Rewrite the lines below as a numbered list, dropping any blank lines.
[Begin RECORDS TO PROCESS]
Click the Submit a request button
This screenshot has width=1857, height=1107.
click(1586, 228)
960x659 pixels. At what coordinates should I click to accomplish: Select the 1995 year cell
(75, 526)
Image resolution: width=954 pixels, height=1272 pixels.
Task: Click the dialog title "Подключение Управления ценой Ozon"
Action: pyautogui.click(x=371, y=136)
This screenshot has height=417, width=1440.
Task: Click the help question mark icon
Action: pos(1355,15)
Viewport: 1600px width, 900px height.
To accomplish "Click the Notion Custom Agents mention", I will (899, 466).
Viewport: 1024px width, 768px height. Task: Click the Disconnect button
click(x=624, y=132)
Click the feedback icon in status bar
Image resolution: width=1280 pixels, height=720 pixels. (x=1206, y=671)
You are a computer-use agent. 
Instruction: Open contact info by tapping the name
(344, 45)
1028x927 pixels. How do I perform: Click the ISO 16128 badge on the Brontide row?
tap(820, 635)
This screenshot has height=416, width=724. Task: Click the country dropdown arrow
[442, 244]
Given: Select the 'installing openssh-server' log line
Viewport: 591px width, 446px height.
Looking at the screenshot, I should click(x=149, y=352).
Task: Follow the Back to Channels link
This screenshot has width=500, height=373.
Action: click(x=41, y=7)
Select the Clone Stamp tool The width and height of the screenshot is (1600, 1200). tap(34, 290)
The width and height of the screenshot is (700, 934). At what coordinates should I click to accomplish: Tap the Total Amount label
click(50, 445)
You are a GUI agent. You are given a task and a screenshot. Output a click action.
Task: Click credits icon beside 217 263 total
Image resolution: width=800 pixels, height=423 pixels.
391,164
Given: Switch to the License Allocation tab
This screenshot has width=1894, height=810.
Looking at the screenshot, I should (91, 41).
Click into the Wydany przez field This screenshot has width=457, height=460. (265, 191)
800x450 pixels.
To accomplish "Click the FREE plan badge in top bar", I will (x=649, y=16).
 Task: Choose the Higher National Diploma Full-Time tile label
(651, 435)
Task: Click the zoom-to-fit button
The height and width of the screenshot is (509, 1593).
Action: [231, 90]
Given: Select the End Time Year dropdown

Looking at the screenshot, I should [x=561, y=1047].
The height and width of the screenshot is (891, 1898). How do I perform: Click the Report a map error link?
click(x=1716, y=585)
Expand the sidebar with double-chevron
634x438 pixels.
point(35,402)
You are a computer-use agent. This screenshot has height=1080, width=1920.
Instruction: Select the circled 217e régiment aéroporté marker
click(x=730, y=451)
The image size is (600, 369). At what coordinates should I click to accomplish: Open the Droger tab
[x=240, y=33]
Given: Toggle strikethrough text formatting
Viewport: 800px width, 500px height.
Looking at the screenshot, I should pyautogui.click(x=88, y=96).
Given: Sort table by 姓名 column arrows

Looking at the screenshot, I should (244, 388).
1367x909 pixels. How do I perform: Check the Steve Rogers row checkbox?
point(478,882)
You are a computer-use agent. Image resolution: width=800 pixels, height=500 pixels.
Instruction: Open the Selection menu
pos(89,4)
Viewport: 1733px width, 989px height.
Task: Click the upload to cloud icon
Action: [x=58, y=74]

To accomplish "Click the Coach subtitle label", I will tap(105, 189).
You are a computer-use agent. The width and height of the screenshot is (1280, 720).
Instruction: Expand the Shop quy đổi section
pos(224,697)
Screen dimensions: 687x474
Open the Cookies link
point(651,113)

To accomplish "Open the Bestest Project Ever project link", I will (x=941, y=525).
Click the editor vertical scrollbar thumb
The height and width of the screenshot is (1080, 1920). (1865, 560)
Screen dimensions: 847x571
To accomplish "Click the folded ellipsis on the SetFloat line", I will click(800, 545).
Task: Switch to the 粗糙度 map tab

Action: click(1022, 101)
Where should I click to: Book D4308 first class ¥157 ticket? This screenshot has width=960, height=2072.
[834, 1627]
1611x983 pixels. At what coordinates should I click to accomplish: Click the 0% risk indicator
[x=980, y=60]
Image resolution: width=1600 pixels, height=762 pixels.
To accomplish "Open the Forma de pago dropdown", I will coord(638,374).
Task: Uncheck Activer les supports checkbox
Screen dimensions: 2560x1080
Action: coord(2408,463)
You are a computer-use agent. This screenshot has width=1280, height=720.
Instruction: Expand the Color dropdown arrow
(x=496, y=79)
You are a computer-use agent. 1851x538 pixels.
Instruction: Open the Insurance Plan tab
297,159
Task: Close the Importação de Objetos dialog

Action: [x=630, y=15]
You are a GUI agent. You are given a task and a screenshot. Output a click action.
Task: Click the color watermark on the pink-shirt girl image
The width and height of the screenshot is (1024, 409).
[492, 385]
[End RECORDS TO PROCESS]
SOLUTION TO THE PROBLEM –
1. Click the Submit a request button
2. This screenshot has width=1857, height=1107.
3. click(1586, 228)
4. 960x659 pixels. At what coordinates should I click to accomplish: Select the 1995 year cell
5. (75, 526)
6. Image resolution: width=954 pixels, height=1272 pixels.
7. Task: Click the dialog title "Подключение Управления ценой Ozon"
8. Action: pyautogui.click(x=371, y=136)
9. This screenshot has height=417, width=1440.
10. Task: Click the help question mark icon
11. Action: pos(1355,15)
12. Viewport: 1600px width, 900px height.
13. To accomplish "Click the Notion Custom Agents mention", I will (899, 466).
14. Viewport: 1024px width, 768px height. Task: Click the Disconnect button
15. click(x=624, y=132)
16. Click the feedback icon in status bar
17. Image resolution: width=1280 pixels, height=720 pixels. (x=1206, y=671)
18. You are a computer-use agent. 
19. Instruction: Open contact info by tapping the name
20. (344, 45)
21. 1028x927 pixels. How do I perform: Click the ISO 16128 badge on the Brontide row?
22. tap(820, 635)
23. This screenshot has height=416, width=724. Task: Click the country dropdown arrow
24. [442, 244]
25. Given: Select the 'installing openssh-server' log line
26. Viewport: 591px width, 446px height.
27. Looking at the screenshot, I should click(x=149, y=352).
28. Task: Follow the Back to Channels link
29. This screenshot has width=500, height=373.
30. Action: click(x=41, y=7)
31. Select the Clone Stamp tool The width and height of the screenshot is (1600, 1200). tap(34, 290)
32. The width and height of the screenshot is (700, 934). At what coordinates should I click to accomplish: Tap the Total Amount label
33. click(50, 445)
34. You are a GUI agent. You are given a task and a screenshot. Output a click action.
35. Task: Click credits icon beside 217 263 total
36. Image resolution: width=800 pixels, height=423 pixels.
37. 391,164
38. Given: Switch to the License Allocation tab
39. This screenshot has width=1894, height=810.
40. Looking at the screenshot, I should (91, 41).
41. Click into the Wydany przez field This screenshot has width=457, height=460. (265, 191)
42. 800x450 pixels.
43. To accomplish "Click the FREE plan badge in top bar", I will (x=649, y=16).
44.  Task: Choose the Higher National Diploma Full-Time tile label
45. (651, 435)
46. Task: Click the zoom-to-fit button
47. The height and width of the screenshot is (509, 1593).
48. Action: [231, 90]
49. Given: Select the End Time Year dropdown
50. Looking at the screenshot, I should [x=561, y=1047].
51. The height and width of the screenshot is (891, 1898). How do I perform: Click the Report a map error link?
52. click(x=1716, y=585)
53. Expand the sidebar with double-chevron
54. 634x438 pixels.
55. point(35,402)
56. You are a computer-use agent. This screenshot has height=1080, width=1920.
57. Instruction: Select the circled 217e régiment aéroporté marker
58. click(x=730, y=451)
59. The image size is (600, 369). At what coordinates should I click to accomplish: Open the Droger tab
60. [x=240, y=33]
61. Given: Toggle strikethrough text formatting
62. Viewport: 800px width, 500px height.
63. Looking at the screenshot, I should pyautogui.click(x=88, y=96).
64. Given: Sort table by 姓名 column arrows
65. Looking at the screenshot, I should (244, 388).
66. 1367x909 pixels. How do I perform: Check the Steve Rogers row checkbox?
67. point(478,882)
68. You are a computer-use agent. Image resolution: width=800 pixels, height=500 pixels.
69. Instruction: Open the Selection menu
70. pos(89,4)
71. Viewport: 1733px width, 989px height.
72. Task: Click the upload to cloud icon
73. Action: [x=58, y=74]
74. To accomplish "Click the Coach subtitle label", I will tap(105, 189).
75. You are a computer-use agent. The width and height of the screenshot is (1280, 720).
76. Instruction: Expand the Shop quy đổi section
77. pos(224,697)
78. Screen dimensions: 687x474
79. Open the Cookies link
80. point(651,113)
81. To accomplish "Open the Bestest Project Ever project link", I will (x=941, y=525).
82. Click the editor vertical scrollbar thumb
83. The height and width of the screenshot is (1080, 1920). (1865, 560)
84. Screen dimensions: 847x571
85. To accomplish "Click the folded ellipsis on the SetFloat line", I will click(800, 545).
86. Task: Switch to the 粗糙度 map tab
87. Action: click(1022, 101)
88. Where should I click to: Book D4308 first class ¥157 ticket? This screenshot has width=960, height=2072.
89. [834, 1627]
90. 1611x983 pixels. At what coordinates should I click to accomplish: Click the 0% risk indicator
91. [x=980, y=60]
92. Image resolution: width=1600 pixels, height=762 pixels.
93. To accomplish "Open the Forma de pago dropdown", I will coord(638,374).
94. Task: Uncheck Activer les supports checkbox
95. Screen dimensions: 2560x1080
96. Action: coord(2408,463)
97. You are a computer-use agent. This screenshot has width=1280, height=720.
98. Instruction: Expand the Color dropdown arrow
99. (x=496, y=79)
100. You are a computer-use agent. 1851x538 pixels.
101. Instruction: Open the Insurance Plan tab
102. 297,159
103. Task: Close the Importação de Objetos dialog
104. Action: [x=630, y=15]
105. You are a GUI agent. You are given a task and a screenshot. Output a click action.
106. Task: Click the color watermark on the pink-shirt girl image
107. The width and height of the screenshot is (1024, 409).
108. [492, 385]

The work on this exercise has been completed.